Phil: They don't like anybody here except L.A. people. He's from Oklahoma so he was turned down. He met a woman who ran a recording studio called Harmony, where I had recorded when I was fifteen. She told him that he should talk to me. Jimmy was staying with this woman in the Hollywood Hills. I went in to see Jimmy and he played me "By the Time I Get to Phoenix" and "Up Up and Away." He was working on "MacArthur Park" and he said, "I have to cut down the instrumental section. It's way too long right now." I asked him to play me the whole thing and he did and said he could cut it down and I said, "No, keep it in." Tears were rolling out of my eyes while I was hearing these songs. He says, "So Phil, what do you think?" I said, "Every one of those are #1 records." He just breaks down and cries and I'm crying and he said, "You're the only person in the world that can hear this."
Kim: When was this?
Phil: I was gone [to New York] by '68 so it must have been '67. It was at the time of the 5th Dimension that Jimmy got signed, I guess, by Johnny Rivers. They put out "Go Where You Wanna Go," which was not a hit by the Mamas and Papas. At this time Barry McGuire's next single after "Eve of Destruction" was going to be "California Dreamin'" with the Mamas and Papas singing background. The head of the company claimed that when he first heard the Mamas and Papas that he knew they were going to be as big as the Beatles. He didn't like them and he said to me, "Phil, you produce them." Barry had brought them in and so they became Barry's backup group. John had written a song called "California Dreamin.'" I said to John, "Do you know 'Walk, Don't Run'?" He said, "No. I don't." I said, "I think that's the way 'California Dreamin' should go." We rewrote the song for Barry McGuire. It was supposed to be Barry's next record. "Go Where You Wanna Go" stiffed so Dunhill didn't think the Mamas and Papas were anything important.

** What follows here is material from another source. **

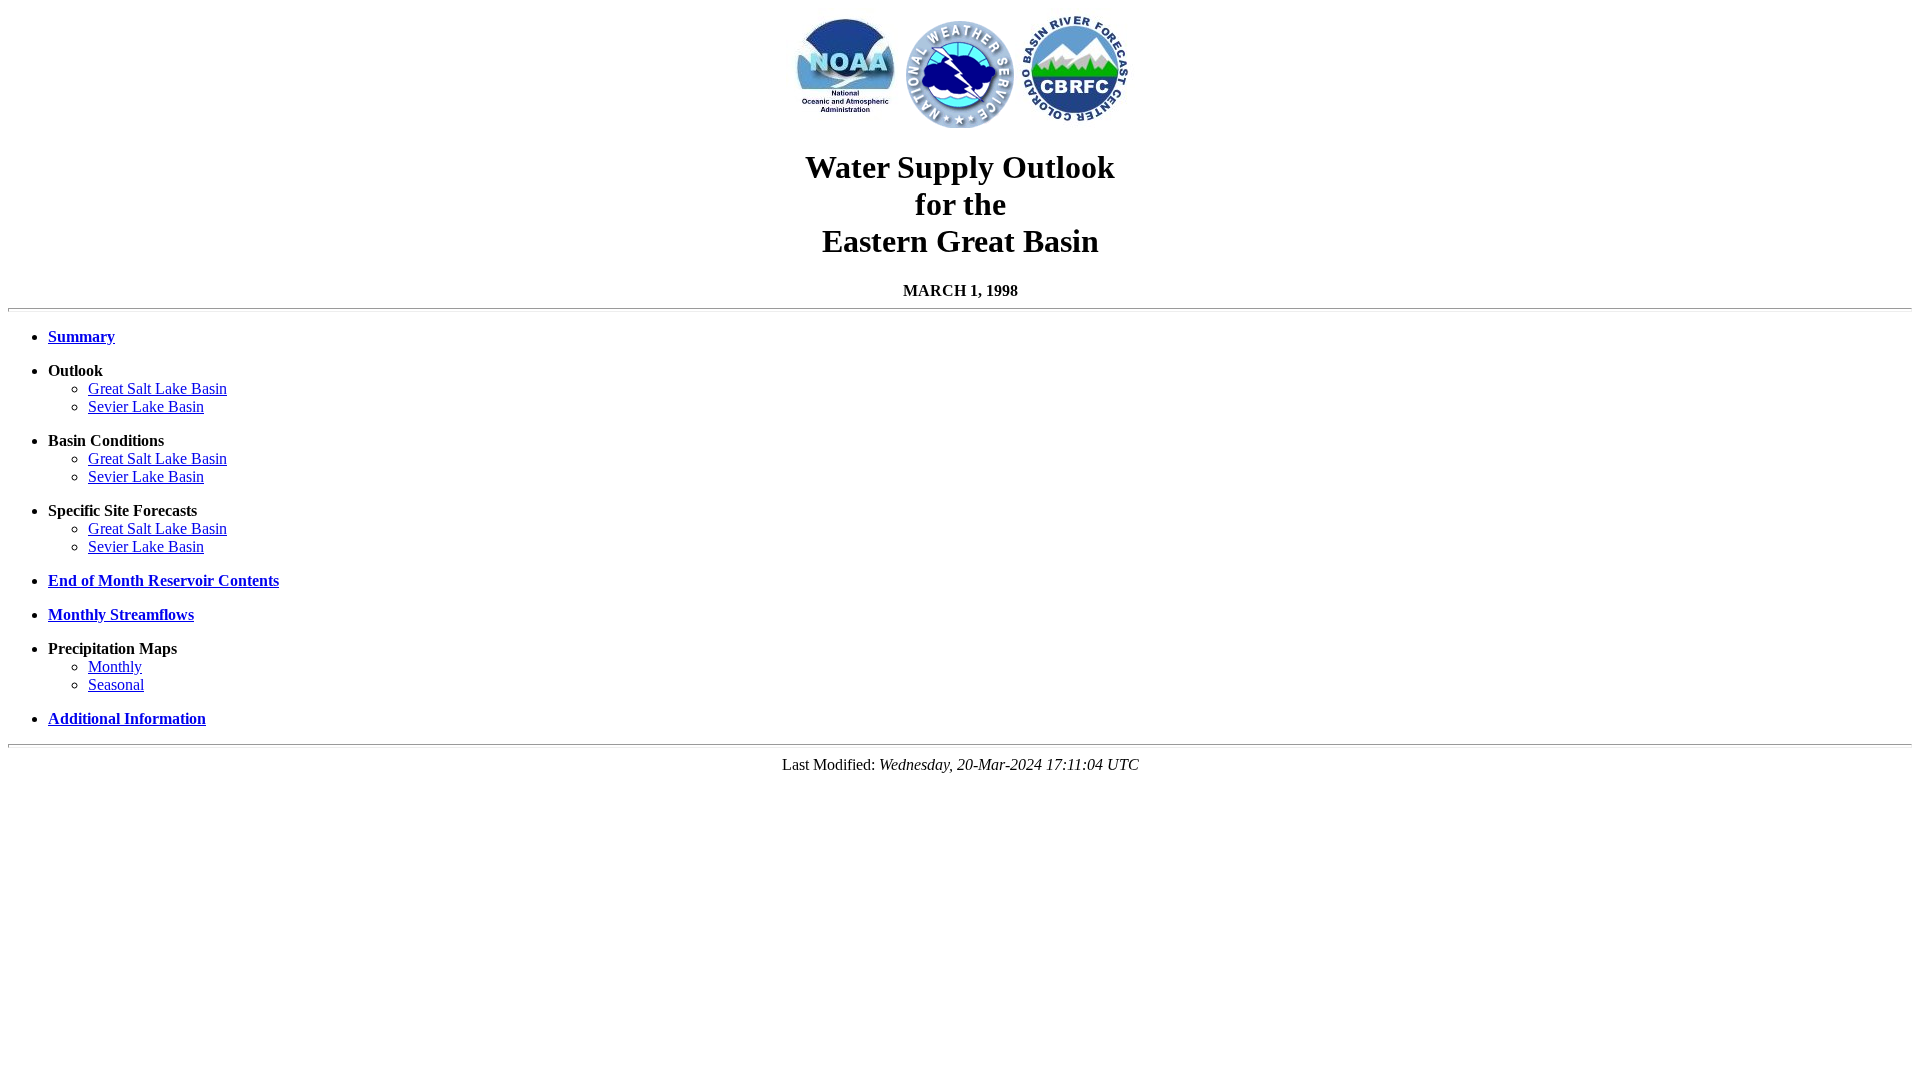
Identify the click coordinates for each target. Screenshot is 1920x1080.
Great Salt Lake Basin (157, 388)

Edwin: Did "Go Where You Wanna Go" become a hit later, like a second time around sort of thing?
Phil: Fourth time around. First the 5th Dimension did it and they hired Jimmy Webb to do the arrangements even though he was still an unknown songwriter. He called me up and said, "I'm working for the 5th Dimension. Why don't you write a song for them?" I wrote "Another Day, Another Heartache" for them. He produced it on that session. After "Go Where You Wanna Go" stiffed came "Up Up and Away." Then, boom, it was one thing after another. Glen Campbell and hit after hit after hit. Like I had said, all of these were #1 records. Jimmy had gotten to be a major mega-star, but he always wanted to be P.F. Sloan. In other words, for some reason or other, in his mind he associated me with the singer/songwriter that doesn't get listened to. He considered himself a singer/songwriter, but no one was listening to him sing.
Kim: He's a terrific singer too. I love his stuff.
Phil: He kept saying, "If P.F. Sloan can do it, I can do it." In '67 I left Dunhill and that was the end of a big part of the universe. Jimmy's star was rising and mine was falling. I had come back from New York feeling broken spirited, working in the Village doing shows there.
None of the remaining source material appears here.